◆ Exercise goal
What lines below include the word "computer"? Copy each one.

(Beginning of Entries supplied)

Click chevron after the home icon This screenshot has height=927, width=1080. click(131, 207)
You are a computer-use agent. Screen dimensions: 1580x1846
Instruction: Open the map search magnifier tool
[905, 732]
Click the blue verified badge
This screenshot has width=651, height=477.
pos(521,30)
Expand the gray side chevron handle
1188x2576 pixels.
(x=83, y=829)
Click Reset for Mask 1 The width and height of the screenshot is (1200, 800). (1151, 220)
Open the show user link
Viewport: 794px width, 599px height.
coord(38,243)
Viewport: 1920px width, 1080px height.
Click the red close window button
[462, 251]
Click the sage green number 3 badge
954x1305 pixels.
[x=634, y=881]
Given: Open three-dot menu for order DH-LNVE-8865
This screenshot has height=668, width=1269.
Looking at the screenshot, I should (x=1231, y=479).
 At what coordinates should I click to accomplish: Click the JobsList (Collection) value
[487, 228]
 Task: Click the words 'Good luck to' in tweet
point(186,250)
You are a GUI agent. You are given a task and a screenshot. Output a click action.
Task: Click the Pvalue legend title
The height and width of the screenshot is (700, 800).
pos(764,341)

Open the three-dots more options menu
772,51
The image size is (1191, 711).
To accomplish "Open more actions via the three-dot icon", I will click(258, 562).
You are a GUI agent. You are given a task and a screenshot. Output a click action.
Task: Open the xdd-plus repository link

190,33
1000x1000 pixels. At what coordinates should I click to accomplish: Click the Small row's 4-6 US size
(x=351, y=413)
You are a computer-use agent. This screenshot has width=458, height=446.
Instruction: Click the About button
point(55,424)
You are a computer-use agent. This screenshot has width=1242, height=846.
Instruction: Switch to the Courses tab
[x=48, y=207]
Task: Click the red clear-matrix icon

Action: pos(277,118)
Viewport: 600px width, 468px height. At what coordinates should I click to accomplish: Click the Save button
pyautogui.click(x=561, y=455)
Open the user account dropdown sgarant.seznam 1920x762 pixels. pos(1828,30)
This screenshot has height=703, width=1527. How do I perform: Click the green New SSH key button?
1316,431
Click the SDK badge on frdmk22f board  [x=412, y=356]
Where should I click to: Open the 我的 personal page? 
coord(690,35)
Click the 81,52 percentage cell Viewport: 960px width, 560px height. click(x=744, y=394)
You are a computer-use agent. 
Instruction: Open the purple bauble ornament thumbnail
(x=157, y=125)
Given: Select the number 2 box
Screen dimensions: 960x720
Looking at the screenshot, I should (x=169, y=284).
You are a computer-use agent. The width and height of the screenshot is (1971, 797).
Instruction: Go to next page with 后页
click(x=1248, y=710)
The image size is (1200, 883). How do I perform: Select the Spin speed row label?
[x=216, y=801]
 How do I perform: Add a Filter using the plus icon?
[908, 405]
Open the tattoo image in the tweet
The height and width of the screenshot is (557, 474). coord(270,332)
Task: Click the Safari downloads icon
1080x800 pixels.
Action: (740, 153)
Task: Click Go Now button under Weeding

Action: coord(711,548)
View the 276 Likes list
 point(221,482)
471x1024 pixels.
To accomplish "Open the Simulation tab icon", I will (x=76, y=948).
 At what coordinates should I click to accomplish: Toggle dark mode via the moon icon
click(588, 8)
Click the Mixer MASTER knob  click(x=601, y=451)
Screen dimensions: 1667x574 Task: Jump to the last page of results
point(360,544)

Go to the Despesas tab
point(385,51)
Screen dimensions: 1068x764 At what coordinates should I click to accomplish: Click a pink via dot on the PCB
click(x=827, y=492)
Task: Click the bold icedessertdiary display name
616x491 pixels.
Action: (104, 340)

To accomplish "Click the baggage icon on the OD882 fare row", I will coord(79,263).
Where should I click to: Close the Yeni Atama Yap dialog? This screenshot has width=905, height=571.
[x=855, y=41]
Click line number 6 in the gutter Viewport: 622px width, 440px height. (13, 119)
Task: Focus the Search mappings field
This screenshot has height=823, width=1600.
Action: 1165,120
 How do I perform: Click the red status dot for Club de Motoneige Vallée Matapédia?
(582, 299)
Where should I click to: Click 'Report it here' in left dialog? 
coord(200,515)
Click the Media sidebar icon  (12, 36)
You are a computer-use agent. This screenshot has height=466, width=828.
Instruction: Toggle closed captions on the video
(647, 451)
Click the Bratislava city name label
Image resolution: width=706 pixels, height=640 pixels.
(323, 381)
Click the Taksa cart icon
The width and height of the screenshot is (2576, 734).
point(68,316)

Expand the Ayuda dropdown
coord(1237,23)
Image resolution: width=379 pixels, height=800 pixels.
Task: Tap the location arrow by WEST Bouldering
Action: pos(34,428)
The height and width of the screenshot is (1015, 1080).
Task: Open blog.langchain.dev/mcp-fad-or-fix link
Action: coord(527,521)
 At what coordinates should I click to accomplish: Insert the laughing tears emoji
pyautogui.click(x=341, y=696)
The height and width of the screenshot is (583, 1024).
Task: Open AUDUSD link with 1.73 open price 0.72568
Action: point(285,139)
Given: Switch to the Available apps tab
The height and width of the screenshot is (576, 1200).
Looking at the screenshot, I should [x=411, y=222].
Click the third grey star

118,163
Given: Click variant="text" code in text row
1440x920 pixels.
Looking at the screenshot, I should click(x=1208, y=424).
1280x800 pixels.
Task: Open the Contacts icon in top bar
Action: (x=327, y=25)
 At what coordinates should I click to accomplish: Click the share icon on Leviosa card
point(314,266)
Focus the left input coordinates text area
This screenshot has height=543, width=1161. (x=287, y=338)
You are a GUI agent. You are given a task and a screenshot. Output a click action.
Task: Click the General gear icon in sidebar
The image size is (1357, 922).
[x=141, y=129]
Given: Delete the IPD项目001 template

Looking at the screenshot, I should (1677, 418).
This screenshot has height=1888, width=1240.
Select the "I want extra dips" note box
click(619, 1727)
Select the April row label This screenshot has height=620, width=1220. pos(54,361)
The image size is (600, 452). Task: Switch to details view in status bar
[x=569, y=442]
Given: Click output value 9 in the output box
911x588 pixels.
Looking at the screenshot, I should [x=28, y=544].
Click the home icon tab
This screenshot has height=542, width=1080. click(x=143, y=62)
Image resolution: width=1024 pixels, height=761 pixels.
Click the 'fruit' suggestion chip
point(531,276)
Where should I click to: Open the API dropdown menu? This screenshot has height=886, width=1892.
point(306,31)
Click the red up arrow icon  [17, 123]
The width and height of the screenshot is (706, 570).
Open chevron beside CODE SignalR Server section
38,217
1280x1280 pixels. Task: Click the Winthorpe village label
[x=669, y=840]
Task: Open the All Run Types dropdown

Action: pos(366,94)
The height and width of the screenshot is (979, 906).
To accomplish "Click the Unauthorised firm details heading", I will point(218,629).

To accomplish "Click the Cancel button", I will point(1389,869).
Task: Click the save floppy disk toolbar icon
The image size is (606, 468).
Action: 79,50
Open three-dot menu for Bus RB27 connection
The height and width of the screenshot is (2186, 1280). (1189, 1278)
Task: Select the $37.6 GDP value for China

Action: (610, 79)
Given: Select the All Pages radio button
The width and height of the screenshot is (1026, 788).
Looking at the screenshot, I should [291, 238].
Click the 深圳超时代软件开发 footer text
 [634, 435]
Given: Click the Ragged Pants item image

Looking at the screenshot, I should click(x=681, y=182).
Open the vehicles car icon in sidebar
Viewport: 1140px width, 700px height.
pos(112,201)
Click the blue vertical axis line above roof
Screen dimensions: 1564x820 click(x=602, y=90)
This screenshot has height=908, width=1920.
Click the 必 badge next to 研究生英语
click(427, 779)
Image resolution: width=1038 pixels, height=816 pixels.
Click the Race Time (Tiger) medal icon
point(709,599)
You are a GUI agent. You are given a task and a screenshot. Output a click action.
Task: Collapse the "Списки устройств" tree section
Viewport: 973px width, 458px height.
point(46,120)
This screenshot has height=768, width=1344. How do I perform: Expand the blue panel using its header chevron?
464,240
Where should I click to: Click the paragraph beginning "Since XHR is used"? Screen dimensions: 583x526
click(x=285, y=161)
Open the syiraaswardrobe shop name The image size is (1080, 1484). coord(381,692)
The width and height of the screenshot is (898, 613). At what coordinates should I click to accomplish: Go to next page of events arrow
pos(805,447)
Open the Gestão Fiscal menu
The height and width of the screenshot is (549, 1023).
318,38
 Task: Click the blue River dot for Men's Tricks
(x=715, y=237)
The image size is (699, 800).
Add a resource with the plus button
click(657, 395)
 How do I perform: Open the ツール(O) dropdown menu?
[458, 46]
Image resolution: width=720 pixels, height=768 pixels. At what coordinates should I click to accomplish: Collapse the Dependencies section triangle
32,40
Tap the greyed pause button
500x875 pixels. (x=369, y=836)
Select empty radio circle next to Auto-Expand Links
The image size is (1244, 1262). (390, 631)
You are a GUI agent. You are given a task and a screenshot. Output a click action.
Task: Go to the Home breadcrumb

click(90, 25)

(End of Entries supplied)

◆ Solved exercise
You are a computer-use agent. Screen dimensions: 1580x1846
You are a computer-use agent. This screenshot has width=458, height=446.
You are a computer-use agent. This screenshot has width=1242, height=846.
You are a computer-use agent. 
You are a computer-use agent. The width and height of the screenshot is (1971, 797).
You are a computer-use agent. This screenshot has height=466, width=828.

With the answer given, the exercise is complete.